• EXERCISE DIRECTIONS:
Can you reproduce the material from the line containing "The height and" through the end, with "Click" replaced by "Tap", everything else unchanged, and the pictures omitted?

§

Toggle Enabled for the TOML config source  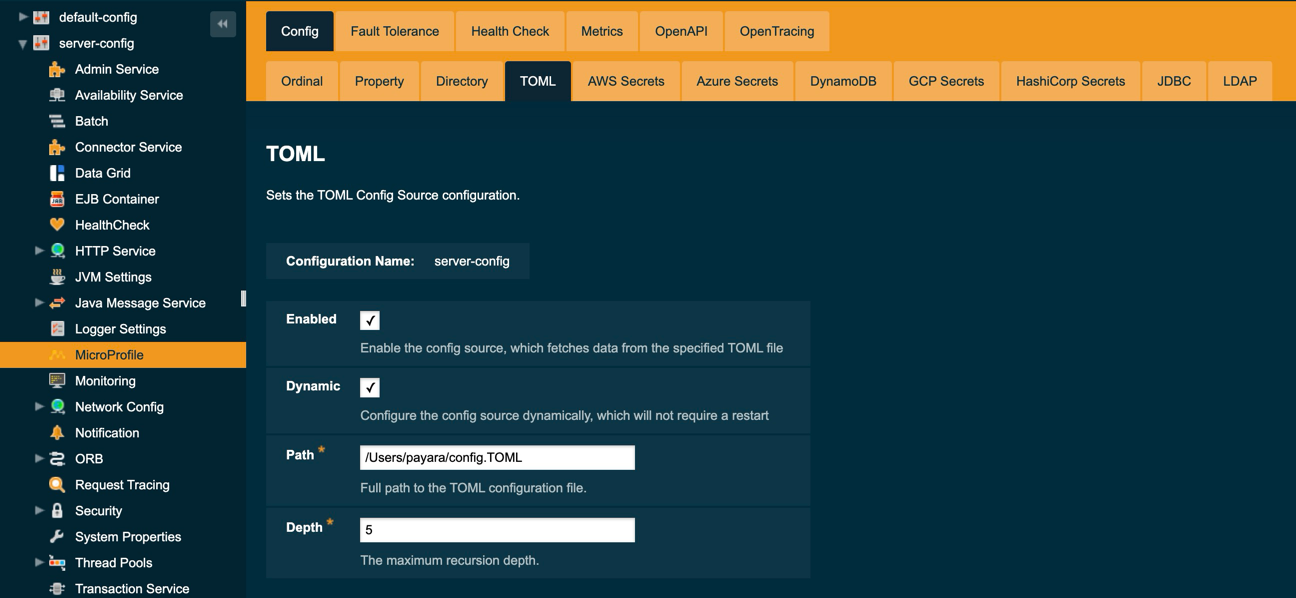click(369, 320)
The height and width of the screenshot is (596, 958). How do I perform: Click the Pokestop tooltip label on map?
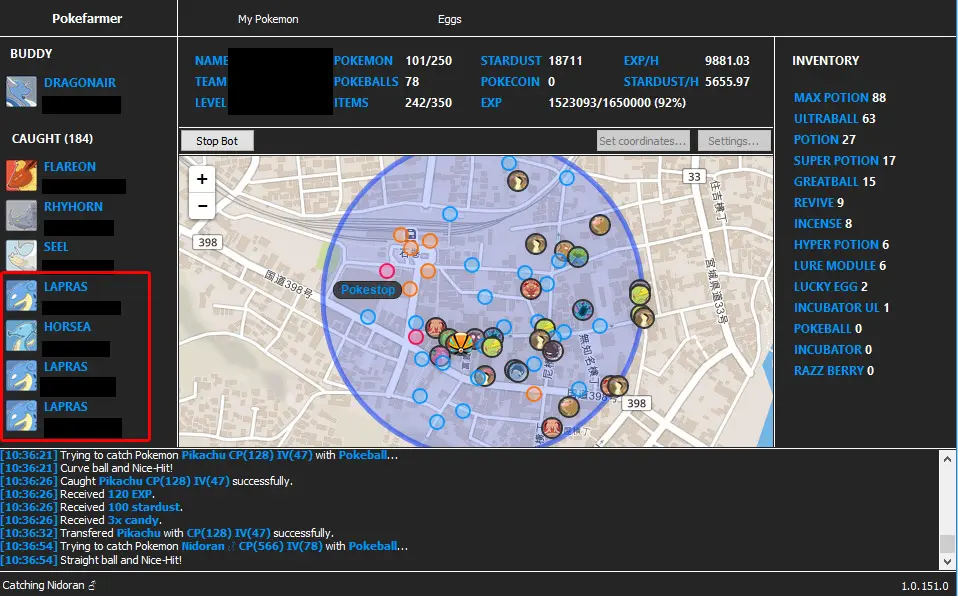(x=368, y=290)
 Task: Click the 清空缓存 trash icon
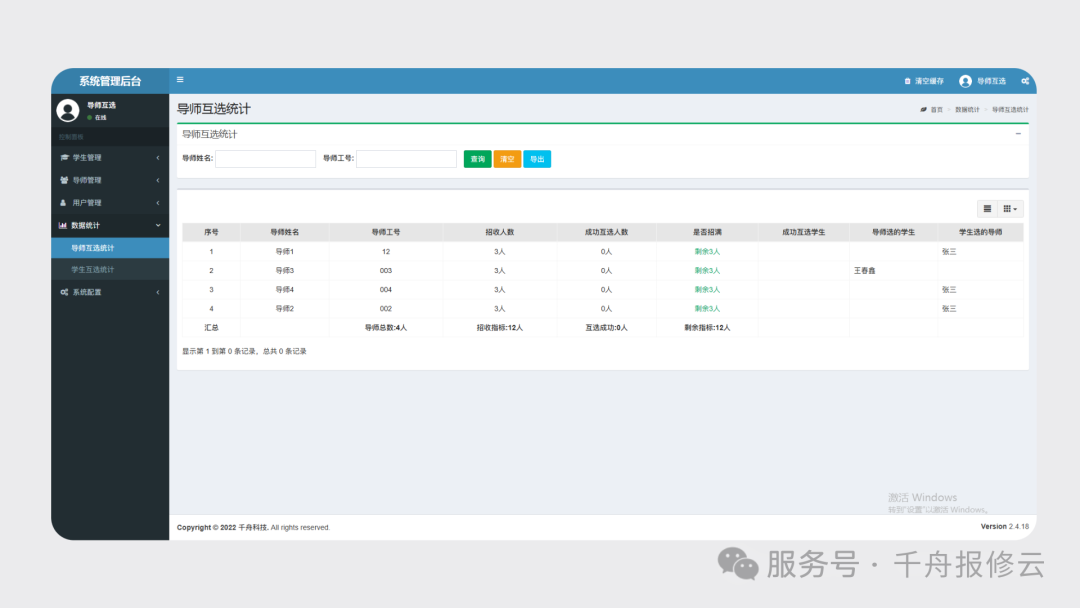[x=908, y=81]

§

• PROBLEM SOLUTION:
The height and width of the screenshot is (596, 958). How do I perform: Tap the Pokestop tooltip label on map?
(x=368, y=290)
 Task: Tap the 清空缓存 trash icon
[x=908, y=81]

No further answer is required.